CMU-CS-21-132.pdf (17.17 MB)
Intrinsic Triangulations in Geometry Processing
thesisposted on 2021-12-16, 22:25 authored by Nicholas SharpNicholas Sharp
This thesis treats the theory and practice of intrinsic triangulations, and their use in 3D mesh processing algorithms. As geometric data becomes more ubiquitous in applications ranging from scientific computing to augmented reality to machine learning, there is a pressing need to develop algorithms that work reliably on low-quality data. Intrinsic triangulations provide a powerful framework for these problems, by decoupling the mesh used to encode geometry from the one used for computation. The basic shift in perspective is to encode the geometry of a mesh not with ordinary vertex positions, but instead with only edge lengths.

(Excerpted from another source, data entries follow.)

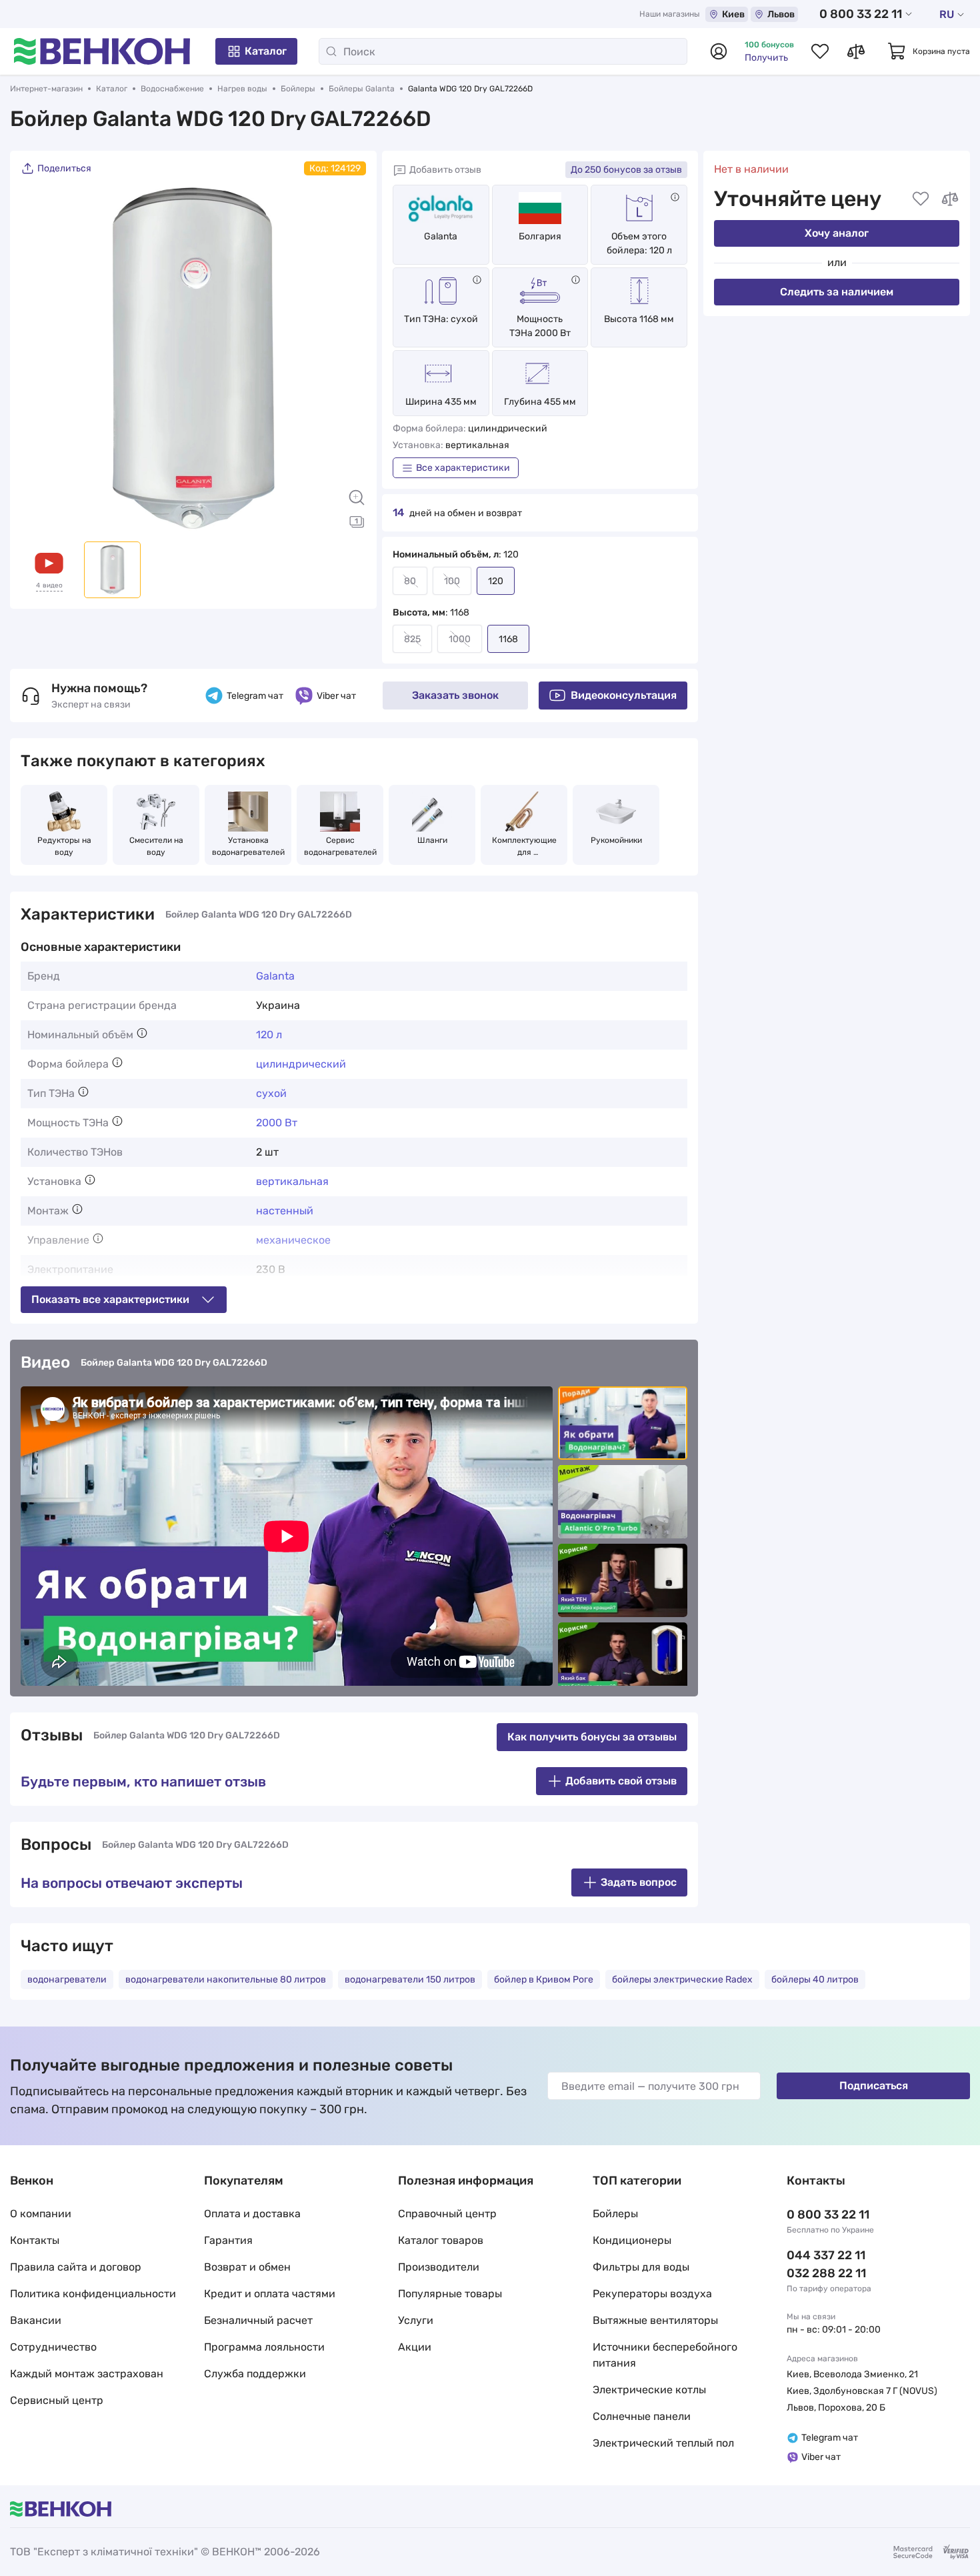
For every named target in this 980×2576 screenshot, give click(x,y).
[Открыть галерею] (356, 521)
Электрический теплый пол (663, 2443)
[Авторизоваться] (719, 51)
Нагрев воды (242, 88)
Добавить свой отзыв (621, 1780)
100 (452, 581)
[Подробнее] (675, 197)
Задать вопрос (639, 1882)
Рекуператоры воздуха (652, 2293)
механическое (293, 1240)
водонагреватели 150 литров (410, 1979)
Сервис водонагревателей (340, 846)
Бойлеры (298, 88)
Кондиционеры (632, 2240)
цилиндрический (301, 1064)
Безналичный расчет (258, 2320)
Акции (414, 2347)
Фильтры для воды (641, 2267)
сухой (271, 1093)
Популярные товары (450, 2293)
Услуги (415, 2320)
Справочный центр (447, 2213)
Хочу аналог (837, 233)
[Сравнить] (950, 198)
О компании (40, 2213)
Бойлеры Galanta (362, 88)
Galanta (440, 236)
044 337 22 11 (826, 2255)
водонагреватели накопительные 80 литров (225, 1979)
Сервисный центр (56, 2400)
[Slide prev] (37, 358)
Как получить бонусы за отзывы (592, 1736)
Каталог (266, 51)
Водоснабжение (172, 88)
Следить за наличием (836, 291)
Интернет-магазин (46, 88)
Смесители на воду (157, 846)
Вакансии (35, 2320)
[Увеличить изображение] (356, 497)
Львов (781, 14)
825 (412, 639)
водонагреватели (67, 1979)
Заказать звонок (455, 695)
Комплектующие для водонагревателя (524, 847)
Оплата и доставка (252, 2213)
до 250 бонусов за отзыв (626, 169)
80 (410, 581)
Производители (438, 2267)
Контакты (34, 2240)
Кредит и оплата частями (269, 2293)
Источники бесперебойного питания (665, 2355)
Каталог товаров (440, 2240)
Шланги (432, 840)
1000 (460, 639)
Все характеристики (463, 467)
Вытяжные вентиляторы (655, 2320)
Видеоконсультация (624, 695)
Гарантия (228, 2240)
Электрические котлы (649, 2389)
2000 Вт (276, 1122)
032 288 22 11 (826, 2273)
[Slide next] (349, 358)
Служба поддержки (255, 2373)
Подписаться (873, 2085)
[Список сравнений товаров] (856, 51)
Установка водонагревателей (248, 846)
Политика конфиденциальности (93, 2293)
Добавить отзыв (445, 169)
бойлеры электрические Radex (682, 1979)
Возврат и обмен (247, 2267)
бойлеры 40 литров (815, 1979)
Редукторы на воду (65, 846)
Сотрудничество (53, 2347)
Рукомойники (616, 840)
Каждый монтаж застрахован (86, 2373)
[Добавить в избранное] (920, 198)
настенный (284, 1210)
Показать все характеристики (110, 1299)
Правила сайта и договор (75, 2267)
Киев (733, 14)
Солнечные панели (642, 2416)
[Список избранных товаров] (820, 51)
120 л (269, 1034)
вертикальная (292, 1181)
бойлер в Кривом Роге (543, 1979)
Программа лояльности (264, 2347)
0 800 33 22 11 (860, 14)
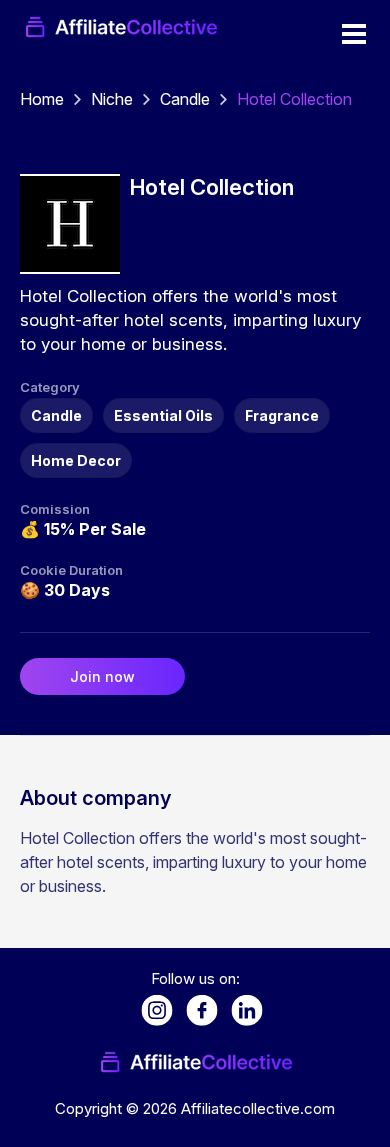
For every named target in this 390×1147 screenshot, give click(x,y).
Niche (112, 99)
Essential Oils (163, 415)
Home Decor (76, 460)
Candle (185, 99)
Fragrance (282, 415)
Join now (102, 676)
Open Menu (354, 34)
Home (42, 99)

The contributions of this thesis begin with new data structures for richly encoding intrinsic triangulations, which support new operations necessary for applications while
remaining efficient and robust. Using these data structures, we describe a wide variety of mesh processing operations on intrinsic triangulations, including powerful retriangulation
schemes with strong guarantees. Additionally, we demonstrate how intrinsic triangulations can be used for tasks beyond retriangulation, introducing a new flip-based algorithm for computing geodesic paths on surfaces. Finally, we present a generalization of intrinsic triangulations, to offer the same benefits for less-structured data such as nonmanifold meshes and point clouds. Throughout, we show applications to problems in geometry processing, where intrinsic triangulations lend much-needed automatic robustness to tasks including parameterization, vector field processing, spectral methods, and more.